Читаем Одна – здесь – жизнь полностью

– Куда – туда? – Смеются: мать (торжествующе: не выйдет из меня поэта!), отец (добродушно), репетитор брата, студент-уралец (го-го-го!), смеется на два года старший брат (вслед за репетитором) и на два года младшая сестра (вслед за матерью); не смеется только старшая сестра, семнадцатилетняя институтка Валерия – в пику мачехе (моей матери). А я – я, красная, как пион, оглушенная и ослепленная ударившей и забившейся в висках кровью, сквозь закипающие, еще не проливающиеся слезы – сначала молчу, потом – ору:

– Туда – далёко! Туда – туда! И очень стыдно воровать мою тетрадку и потом смеяться!

(Кстати, приведенный отрывок, явно, отзвук пушкинского: «Что ты ржешь, мой конь ретивый», с несомненным – моря и луга – копытным следом ершовского Конька-Горбунка. Что в нем мое? Туда.)

А вот образец безразмерных стихов:

Она ушла, бросая мне холодный взгляд,

Ни слезы не пролила. О я несчастный,

Что верил я пустым ее словам!

Она так сладостно смеялась,

Она так нежно говорила, что я тебя люблю.

Ее голосок звучал так звонко,

Так нежно звучал ее голосок.

Кто бы сказал, что она не исполнит

Сердца заветный зарок?

Да, она мне обещала

Меня одного любить,

А на другого променяла.

Так ли должно было быть?

А это – откуда? Смесь раннего Пушкина и фельетона – как сейчас вижу на черном зеркале рояля – газеты «Курьер».

Из-за таких стихов (мать, кроме всего, ужасалась содержанию, почти неизменно любовному) и не давали (бумаги). Не будет бумаги – не будет писать. Главное же – то, что я потом делала с собой всю жизнь – не давали потому, что очень хотелось. Как колбасы, на которую стоило нам только взглянуть, чтобы заведомо не получить. Права на просьбу в нашем доме не было. Даже на просьбу глаз. Никогда не забуду, впрочем, единственного – потому и не забыла! – небывалого случая просьбы моей четырехлетней сестры – матери, печатными буквами во весь лист рисовальной тетради (рисовать – дозволялось): «Мама! Сухих плодов пожал иста!» – просьбы, безмолвно подсунутой ей под дверь запертого кабинета.

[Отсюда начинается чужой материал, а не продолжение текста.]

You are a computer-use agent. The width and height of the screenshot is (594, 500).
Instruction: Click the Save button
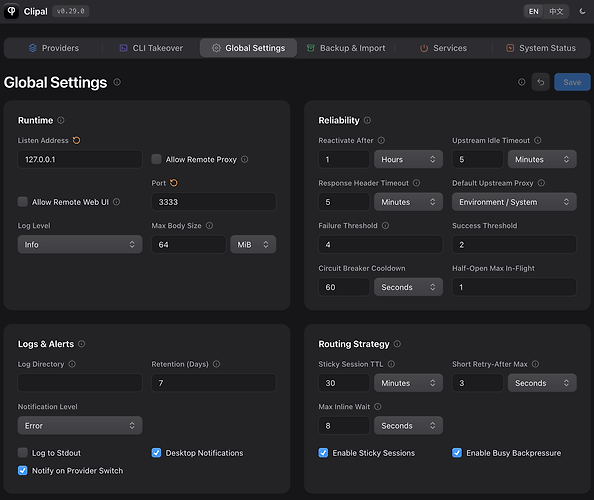(572, 82)
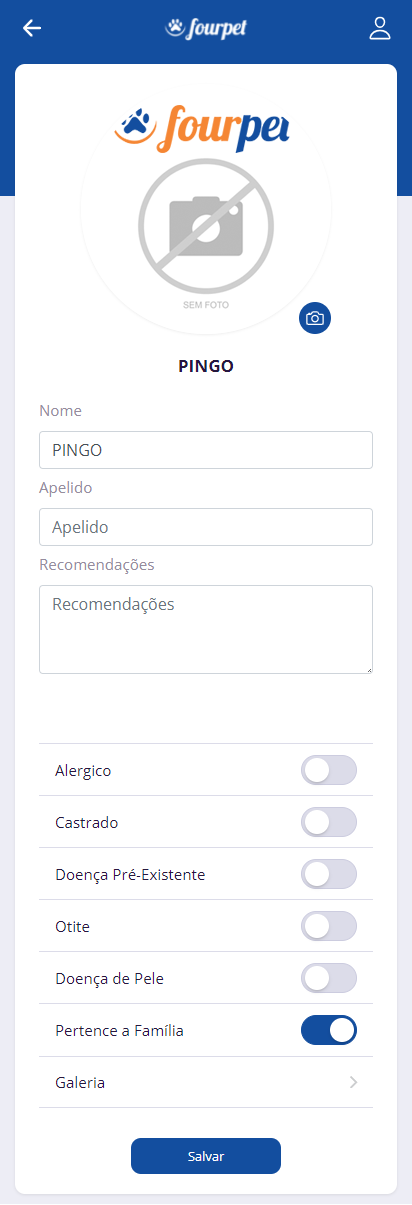Go back using the arrow icon
This screenshot has width=412, height=1205.
coord(32,28)
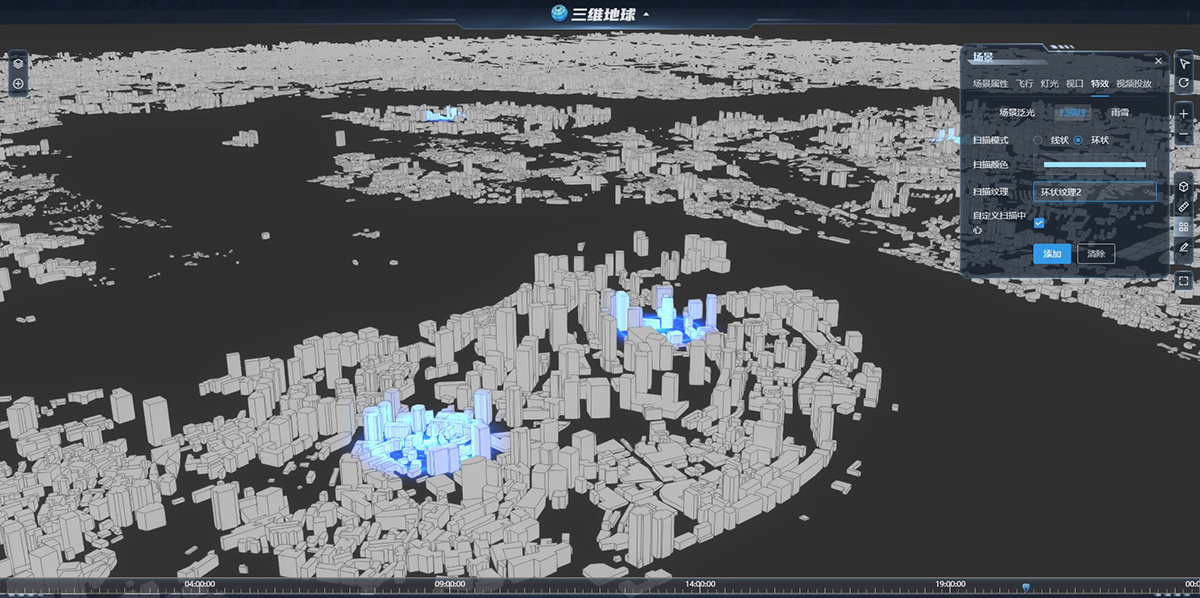Open the 扫描纹理 dropdown showing 环状纹理2
The height and width of the screenshot is (598, 1200).
[x=1094, y=192]
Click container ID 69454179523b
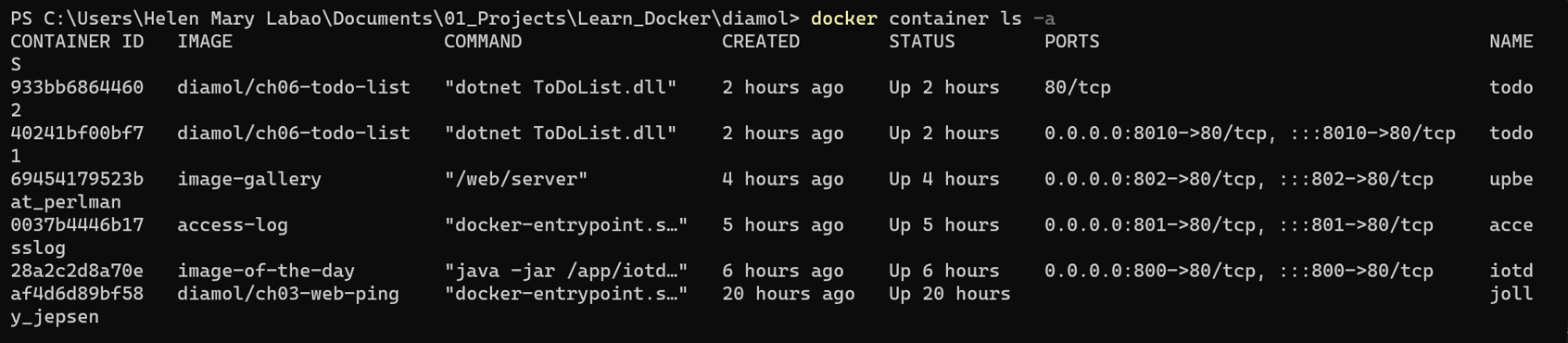The height and width of the screenshot is (343, 1568). pyautogui.click(x=77, y=179)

Умиленная то ли орфографией, то ли карамзинским звучанием (сухие плоды), то ли точностью перевода с французского (fruits secs), а скорее всего не умиленная, а потрясенная неслыханностью дерзания, – как-то сробевши – мать – «плоды» – дала. И дала не только просительнице (любимице, Nesthackchen [160] ), но всем: нелюбимице – мне и лодырю-брату. Как сейчас помню: сухие груши. По половинке (половинки) на жаждущего (un quart de poire pour la soif [161] ).

Моя мать умерла в моем нынешнем возрасте. Узнаю, во всем, кроме чужих просьб, – ее в себе, в каждом движении души и руки. Так же хочу, чтобы дочь была поэтом, а не художником (мать – музыкантом, а не поэтом), так же всего требую от своих и ничего от чужих, так же – если бы я была книга, все строки бы совпадали.

Не могу не закончить заключительным (трагическим!) стихотворением моей детской тетради. Рисунок: я за письменным столом. Лицо – луна, в руке перо (гусиное) – и не перо, а целое крыло! – линия стола под самым подбородком, зато из-под стола аистовой длины и тонизны ноги в козловых (реализм!) сапогах с ушами. Под рисунком подпись: «Марина Цветаева за сочиненьями».

Конец моим милым сочинениям

Едва ли снова их начну

Я буду помнить их с забвеньем

Я их люблю

– Вы никогда не писали плохих стихов?

– Нет, писала, только – всё мои плохие стихи написаны в дошкольном возрасте.

Плохие стихи – ведь это корь. Лучше отболеть в младенчестве.